Re: Severe netbsd-6 NFS server-side performance issues

Friday's server maintenance window resulted in more information, but not
more clarity.

At 9:30 Uhr +0200 31.05.2012, Hauke Fath wrote:
>>Or is nfsd really trashing the system?
>>It could be an nfsd regression too.
>The load certainly goes away when I turn off nfsd.  ;)
>Maybe I should do that, then run bonnie to check whether local disk
>bandwidth has changed.

That's what I started with: Switched nfsd off, then ran bonnie++ on the
RAID with results like those I got in single-user. My take: As long as nfsd
stays out of the way, the machine is fine (but see below).

Next, I restricted nfs access to one (NetBSD) client machine, mounted a
share there, and ran bonnie++ on it. 'systat vmstat' on the server gave
me > 30 MBytes/sec. I tried from a Ubuntu 10 client - same result, more or

In the end, I re-enabled nfs access on the server, set up a 4way bonnie run
on a Ubuntu client, and left for the weekend.(*)

Checking back on Saturday, I found most of the processes on the server in
D. The console had a lone

login: amr0: bad status (not active; 0x040)

and "systat vmstat" gave 100% disk bandwidth at 100 KBytes/sec.

I got a 'ps axl', but the serial console truncates output after the 80th
column, even when you re-direct the output to a file, and most of the
daemons start with /usr. grep(1) didn't work.

A reboot got stuck, I broke into the debugger and got
The "reboot 0x04" wedged the machine solidly.

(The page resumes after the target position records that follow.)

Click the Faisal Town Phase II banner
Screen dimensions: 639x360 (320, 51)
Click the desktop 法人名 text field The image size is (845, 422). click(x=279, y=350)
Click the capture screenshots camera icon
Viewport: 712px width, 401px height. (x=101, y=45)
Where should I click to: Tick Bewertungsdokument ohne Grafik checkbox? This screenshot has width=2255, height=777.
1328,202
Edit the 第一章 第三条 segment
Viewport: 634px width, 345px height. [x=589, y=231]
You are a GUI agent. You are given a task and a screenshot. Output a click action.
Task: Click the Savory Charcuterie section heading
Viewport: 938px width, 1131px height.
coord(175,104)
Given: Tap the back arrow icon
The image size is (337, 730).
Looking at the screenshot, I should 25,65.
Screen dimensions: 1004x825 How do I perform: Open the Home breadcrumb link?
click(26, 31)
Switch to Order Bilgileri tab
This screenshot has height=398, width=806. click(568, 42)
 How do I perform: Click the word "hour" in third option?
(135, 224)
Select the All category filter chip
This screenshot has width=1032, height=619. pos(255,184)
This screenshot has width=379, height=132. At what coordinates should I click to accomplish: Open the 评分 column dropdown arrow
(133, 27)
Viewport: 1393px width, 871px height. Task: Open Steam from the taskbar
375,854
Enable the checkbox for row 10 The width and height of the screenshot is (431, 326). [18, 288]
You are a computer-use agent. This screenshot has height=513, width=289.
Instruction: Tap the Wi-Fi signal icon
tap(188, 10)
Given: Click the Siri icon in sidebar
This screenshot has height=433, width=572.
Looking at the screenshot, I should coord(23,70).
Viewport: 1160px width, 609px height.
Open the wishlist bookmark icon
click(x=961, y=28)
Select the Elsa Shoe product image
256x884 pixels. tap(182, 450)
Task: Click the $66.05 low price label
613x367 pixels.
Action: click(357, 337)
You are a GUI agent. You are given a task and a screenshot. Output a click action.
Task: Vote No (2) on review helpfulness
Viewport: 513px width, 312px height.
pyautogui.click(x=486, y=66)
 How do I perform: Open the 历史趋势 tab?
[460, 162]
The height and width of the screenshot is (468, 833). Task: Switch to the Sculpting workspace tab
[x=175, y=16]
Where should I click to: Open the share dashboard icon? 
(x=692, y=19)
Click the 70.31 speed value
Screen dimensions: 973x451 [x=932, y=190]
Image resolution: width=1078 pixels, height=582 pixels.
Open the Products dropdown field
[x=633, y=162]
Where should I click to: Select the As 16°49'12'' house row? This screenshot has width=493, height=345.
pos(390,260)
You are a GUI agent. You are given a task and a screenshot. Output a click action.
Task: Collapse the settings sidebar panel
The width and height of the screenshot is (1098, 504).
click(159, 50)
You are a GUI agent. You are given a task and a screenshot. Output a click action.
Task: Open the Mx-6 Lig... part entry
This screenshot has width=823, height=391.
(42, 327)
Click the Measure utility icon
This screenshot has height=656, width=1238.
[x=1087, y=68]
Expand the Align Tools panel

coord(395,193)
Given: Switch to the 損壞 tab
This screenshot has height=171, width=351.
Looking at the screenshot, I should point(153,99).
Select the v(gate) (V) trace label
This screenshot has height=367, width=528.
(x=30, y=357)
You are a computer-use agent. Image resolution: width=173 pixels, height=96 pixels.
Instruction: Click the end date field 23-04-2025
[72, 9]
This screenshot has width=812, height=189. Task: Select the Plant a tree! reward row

A coworker reset the server on Monday morning, but found he had to actually
power it down to un-wedge the MegaRAID. Now, the machine is back to its
usual 10 MBytes/sec / 100% I/O / load 10 state.

What next? At this point, I a seriously contemplating to give FreeBSD a
try. Their amr(4) appears to have seen a lot of updates that went past the
NetBSD counterpart, and they ship nfs4 support, too ...


(*) I had disabled my "reboot the machine if nfsd found in D for more than
60 sec" script at this point.